• **Dataset excerpts**:
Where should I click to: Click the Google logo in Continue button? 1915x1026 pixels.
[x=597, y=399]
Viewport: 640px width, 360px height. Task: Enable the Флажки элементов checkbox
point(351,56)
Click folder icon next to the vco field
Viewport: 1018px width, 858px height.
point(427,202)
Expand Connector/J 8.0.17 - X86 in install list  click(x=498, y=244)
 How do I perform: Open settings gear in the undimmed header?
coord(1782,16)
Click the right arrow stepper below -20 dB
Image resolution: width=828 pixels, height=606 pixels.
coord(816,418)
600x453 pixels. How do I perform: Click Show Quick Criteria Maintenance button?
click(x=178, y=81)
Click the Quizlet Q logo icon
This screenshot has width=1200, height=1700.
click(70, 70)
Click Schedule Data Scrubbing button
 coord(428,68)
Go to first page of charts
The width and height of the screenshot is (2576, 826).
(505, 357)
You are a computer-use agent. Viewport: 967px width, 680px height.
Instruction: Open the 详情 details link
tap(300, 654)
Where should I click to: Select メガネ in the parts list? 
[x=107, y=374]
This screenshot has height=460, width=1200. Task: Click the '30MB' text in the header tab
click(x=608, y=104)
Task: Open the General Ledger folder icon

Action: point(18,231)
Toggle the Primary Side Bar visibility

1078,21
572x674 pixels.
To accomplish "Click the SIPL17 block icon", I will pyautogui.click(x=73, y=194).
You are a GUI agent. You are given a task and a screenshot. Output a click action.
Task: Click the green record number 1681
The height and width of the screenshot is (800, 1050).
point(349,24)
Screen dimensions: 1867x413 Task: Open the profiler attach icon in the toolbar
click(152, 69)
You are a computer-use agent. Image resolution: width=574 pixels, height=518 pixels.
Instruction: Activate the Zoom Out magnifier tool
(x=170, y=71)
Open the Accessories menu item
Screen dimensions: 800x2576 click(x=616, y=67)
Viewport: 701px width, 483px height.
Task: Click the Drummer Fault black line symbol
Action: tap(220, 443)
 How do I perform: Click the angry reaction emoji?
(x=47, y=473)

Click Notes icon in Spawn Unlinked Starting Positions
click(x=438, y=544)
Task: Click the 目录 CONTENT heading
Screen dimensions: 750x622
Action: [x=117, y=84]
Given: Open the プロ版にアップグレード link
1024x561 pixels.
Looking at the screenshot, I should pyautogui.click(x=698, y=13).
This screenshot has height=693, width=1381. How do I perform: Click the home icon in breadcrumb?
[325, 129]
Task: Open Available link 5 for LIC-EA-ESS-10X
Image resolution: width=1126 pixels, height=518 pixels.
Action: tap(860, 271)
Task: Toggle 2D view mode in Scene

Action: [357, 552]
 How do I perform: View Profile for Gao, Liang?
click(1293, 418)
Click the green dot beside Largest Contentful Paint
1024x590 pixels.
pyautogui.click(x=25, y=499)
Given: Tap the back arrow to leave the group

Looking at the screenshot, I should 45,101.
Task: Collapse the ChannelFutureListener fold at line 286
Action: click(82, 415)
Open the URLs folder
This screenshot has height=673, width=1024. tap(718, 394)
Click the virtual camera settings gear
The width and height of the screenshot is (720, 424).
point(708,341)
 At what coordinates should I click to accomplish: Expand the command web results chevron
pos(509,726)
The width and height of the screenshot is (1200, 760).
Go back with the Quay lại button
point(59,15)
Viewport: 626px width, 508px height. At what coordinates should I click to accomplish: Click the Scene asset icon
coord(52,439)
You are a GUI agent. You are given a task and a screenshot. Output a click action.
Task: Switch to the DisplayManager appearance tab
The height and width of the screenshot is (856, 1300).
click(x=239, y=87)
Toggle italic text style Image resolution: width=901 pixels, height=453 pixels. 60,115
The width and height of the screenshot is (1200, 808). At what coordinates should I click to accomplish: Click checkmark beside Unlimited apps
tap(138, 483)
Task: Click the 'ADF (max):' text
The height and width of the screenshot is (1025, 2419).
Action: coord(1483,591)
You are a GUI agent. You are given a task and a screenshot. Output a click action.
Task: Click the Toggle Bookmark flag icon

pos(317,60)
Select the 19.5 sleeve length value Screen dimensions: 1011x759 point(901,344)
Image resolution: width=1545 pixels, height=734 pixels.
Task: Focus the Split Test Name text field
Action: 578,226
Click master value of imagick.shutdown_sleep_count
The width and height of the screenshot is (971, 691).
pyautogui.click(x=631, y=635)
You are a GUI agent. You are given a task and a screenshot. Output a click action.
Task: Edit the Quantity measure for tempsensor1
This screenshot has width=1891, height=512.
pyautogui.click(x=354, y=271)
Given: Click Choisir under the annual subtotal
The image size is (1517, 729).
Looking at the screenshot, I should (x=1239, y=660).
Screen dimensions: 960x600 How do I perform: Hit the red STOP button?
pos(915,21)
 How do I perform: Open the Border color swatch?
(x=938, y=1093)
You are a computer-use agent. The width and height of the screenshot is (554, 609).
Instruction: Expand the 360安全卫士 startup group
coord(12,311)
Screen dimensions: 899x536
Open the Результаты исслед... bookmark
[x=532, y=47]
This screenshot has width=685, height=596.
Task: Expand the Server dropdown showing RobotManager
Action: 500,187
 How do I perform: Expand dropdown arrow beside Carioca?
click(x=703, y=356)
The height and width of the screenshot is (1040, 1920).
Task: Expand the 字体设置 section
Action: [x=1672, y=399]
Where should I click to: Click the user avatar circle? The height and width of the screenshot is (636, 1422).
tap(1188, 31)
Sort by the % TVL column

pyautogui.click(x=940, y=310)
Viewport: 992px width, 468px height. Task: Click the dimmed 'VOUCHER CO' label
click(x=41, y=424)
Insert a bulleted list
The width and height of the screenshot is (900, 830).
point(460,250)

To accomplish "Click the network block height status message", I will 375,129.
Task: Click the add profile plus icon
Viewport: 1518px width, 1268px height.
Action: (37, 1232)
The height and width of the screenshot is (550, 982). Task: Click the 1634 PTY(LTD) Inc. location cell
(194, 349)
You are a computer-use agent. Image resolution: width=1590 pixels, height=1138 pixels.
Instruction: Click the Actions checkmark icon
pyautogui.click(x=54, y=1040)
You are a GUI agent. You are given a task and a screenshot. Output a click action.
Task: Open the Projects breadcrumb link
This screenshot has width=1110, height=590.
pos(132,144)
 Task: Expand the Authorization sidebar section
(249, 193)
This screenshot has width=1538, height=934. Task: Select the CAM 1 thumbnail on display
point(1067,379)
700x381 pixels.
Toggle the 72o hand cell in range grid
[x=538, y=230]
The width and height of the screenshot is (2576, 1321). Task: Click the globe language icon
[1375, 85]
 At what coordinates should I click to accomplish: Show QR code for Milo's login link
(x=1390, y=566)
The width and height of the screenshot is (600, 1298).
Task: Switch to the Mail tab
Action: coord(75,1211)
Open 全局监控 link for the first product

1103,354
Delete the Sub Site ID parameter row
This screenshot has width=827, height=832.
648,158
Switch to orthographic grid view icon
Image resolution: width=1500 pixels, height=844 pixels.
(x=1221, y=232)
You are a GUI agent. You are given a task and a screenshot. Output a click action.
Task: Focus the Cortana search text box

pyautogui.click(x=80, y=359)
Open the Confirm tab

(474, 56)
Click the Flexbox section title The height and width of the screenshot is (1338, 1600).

• **Task to carry out**: Could you restate all of the lines above without altering a single word?

• **Response below**:
Where should I click to: Click the Google logo in Continue button? 1915x1026 pixels.
[x=597, y=399]
Viewport: 640px width, 360px height. Task: Enable the Флажки элементов checkbox
point(351,56)
Click folder icon next to the vco field
Viewport: 1018px width, 858px height.
point(427,202)
Expand Connector/J 8.0.17 - X86 in install list  click(x=498, y=244)
 How do I perform: Open settings gear in the undimmed header?
coord(1782,16)
Click the right arrow stepper below -20 dB
Image resolution: width=828 pixels, height=606 pixels.
coord(816,418)
600x453 pixels. How do I perform: Click Show Quick Criteria Maintenance button?
click(x=178, y=81)
Click the Quizlet Q logo icon
This screenshot has width=1200, height=1700.
click(70, 70)
Click Schedule Data Scrubbing button
 coord(428,68)
Go to first page of charts
The width and height of the screenshot is (2576, 826).
(505, 357)
You are a computer-use agent. Viewport: 967px width, 680px height.
Instruction: Open the 详情 details link
tap(300, 654)
Where should I click to: Select メガネ in the parts list? 
[x=107, y=374]
This screenshot has height=460, width=1200. Task: Click the '30MB' text in the header tab
click(x=608, y=104)
Task: Open the General Ledger folder icon

Action: point(18,231)
Toggle the Primary Side Bar visibility

1078,21
572x674 pixels.
To accomplish "Click the SIPL17 block icon", I will pyautogui.click(x=73, y=194).
You are a GUI agent. You are given a task and a screenshot. Output a click action.
Task: Click the green record number 1681
The height and width of the screenshot is (800, 1050).
point(349,24)
Screen dimensions: 1867x413 Task: Open the profiler attach icon in the toolbar
click(152, 69)
You are a computer-use agent. Image resolution: width=574 pixels, height=518 pixels.
Instruction: Activate the Zoom Out magnifier tool
(x=170, y=71)
Open the Accessories menu item
Screen dimensions: 800x2576 click(x=616, y=67)
Viewport: 701px width, 483px height.
Task: Click the Drummer Fault black line symbol
Action: tap(220, 443)
 How do I perform: Click the angry reaction emoji?
(x=47, y=473)

Click Notes icon in Spawn Unlinked Starting Positions
click(x=438, y=544)
Task: Click the 目录 CONTENT heading
Screen dimensions: 750x622
Action: [x=117, y=84]
Given: Open the プロ版にアップグレード link
1024x561 pixels.
Looking at the screenshot, I should pyautogui.click(x=698, y=13).
This screenshot has height=693, width=1381. How do I perform: Click the home icon in breadcrumb?
[325, 129]
Task: Open Available link 5 for LIC-EA-ESS-10X
Image resolution: width=1126 pixels, height=518 pixels.
Action: tap(860, 271)
Task: Toggle 2D view mode in Scene

Action: [357, 552]
 How do I perform: View Profile for Gao, Liang?
click(1293, 418)
Click the green dot beside Largest Contentful Paint
1024x590 pixels.
pyautogui.click(x=25, y=499)
Given: Tap the back arrow to leave the group

Looking at the screenshot, I should 45,101.
Task: Collapse the ChannelFutureListener fold at line 286
Action: click(82, 415)
Open the URLs folder
This screenshot has height=673, width=1024. tap(718, 394)
Click the virtual camera settings gear
The width and height of the screenshot is (720, 424).
point(708,341)
 At what coordinates should I click to accomplish: Expand the command web results chevron
pos(509,726)
The width and height of the screenshot is (1200, 760).
Go back with the Quay lại button
point(59,15)
Viewport: 626px width, 508px height. At what coordinates should I click to accomplish: Click the Scene asset icon
coord(52,439)
You are a GUI agent. You are given a task and a screenshot. Output a click action.
Task: Switch to the DisplayManager appearance tab
The height and width of the screenshot is (856, 1300).
click(x=239, y=87)
Toggle italic text style Image resolution: width=901 pixels, height=453 pixels. 60,115
The width and height of the screenshot is (1200, 808). At what coordinates should I click to accomplish: Click checkmark beside Unlimited apps
tap(138, 483)
Task: Click the 'ADF (max):' text
The height and width of the screenshot is (1025, 2419).
Action: coord(1483,591)
You are a GUI agent. You are given a task and a screenshot. Output a click action.
Task: Click the Toggle Bookmark flag icon

pos(317,60)
Select the 19.5 sleeve length value Screen dimensions: 1011x759 point(901,344)
Image resolution: width=1545 pixels, height=734 pixels.
Task: Focus the Split Test Name text field
Action: 578,226
Click master value of imagick.shutdown_sleep_count
The width and height of the screenshot is (971, 691).
pyautogui.click(x=631, y=635)
You are a GUI agent. You are given a task and a screenshot. Output a click action.
Task: Edit the Quantity measure for tempsensor1
This screenshot has width=1891, height=512.
pyautogui.click(x=354, y=271)
Given: Click Choisir under the annual subtotal
The image size is (1517, 729).
Looking at the screenshot, I should (x=1239, y=660).
Screen dimensions: 960x600 How do I perform: Hit the red STOP button?
pos(915,21)
 How do I perform: Open the Border color swatch?
(x=938, y=1093)
You are a computer-use agent. The width and height of the screenshot is (554, 609).
Instruction: Expand the 360安全卫士 startup group
coord(12,311)
Screen dimensions: 899x536
Open the Результаты исслед... bookmark
[x=532, y=47]
This screenshot has width=685, height=596.
Task: Expand the Server dropdown showing RobotManager
Action: 500,187
 How do I perform: Expand dropdown arrow beside Carioca?
click(x=703, y=356)
The height and width of the screenshot is (1040, 1920).
Task: Expand the 字体设置 section
Action: [x=1672, y=399]
Where should I click to: Click the user avatar circle? The height and width of the screenshot is (636, 1422).
tap(1188, 31)
Sort by the % TVL column

pyautogui.click(x=940, y=310)
Viewport: 992px width, 468px height. Task: Click the dimmed 'VOUCHER CO' label
click(x=41, y=424)
Insert a bulleted list
The width and height of the screenshot is (900, 830).
point(460,250)

To accomplish "Click the network block height status message", I will 375,129.
Task: Click the add profile plus icon
Viewport: 1518px width, 1268px height.
Action: (37, 1232)
The height and width of the screenshot is (550, 982). Task: Click the 1634 PTY(LTD) Inc. location cell
(194, 349)
You are a computer-use agent. Image resolution: width=1590 pixels, height=1138 pixels.
Instruction: Click the Actions checkmark icon
pyautogui.click(x=54, y=1040)
You are a GUI agent. You are given a task and a screenshot. Output a click action.
Task: Open the Projects breadcrumb link
This screenshot has width=1110, height=590.
pos(132,144)
 Task: Expand the Authorization sidebar section
(249, 193)
This screenshot has width=1538, height=934. Task: Select the CAM 1 thumbnail on display
point(1067,379)
700x381 pixels.
Toggle the 72o hand cell in range grid
[x=538, y=230]
The width and height of the screenshot is (2576, 1321). Task: Click the globe language icon
[1375, 85]
 At what coordinates should I click to accomplish: Show QR code for Milo's login link
(x=1390, y=566)
The width and height of the screenshot is (600, 1298).
Task: Switch to the Mail tab
Action: coord(75,1211)
Open 全局监控 link for the first product

1103,354
Delete the Sub Site ID parameter row
This screenshot has width=827, height=832.
648,158
Switch to orthographic grid view icon
Image resolution: width=1500 pixels, height=844 pixels.
(x=1221, y=232)
You are a GUI agent. You are given a task and a screenshot. Output a click action.
Task: Focus the Cortana search text box

pyautogui.click(x=80, y=359)
Open the Confirm tab

(474, 56)
Click the Flexbox section title The height and width of the screenshot is (1338, 1600).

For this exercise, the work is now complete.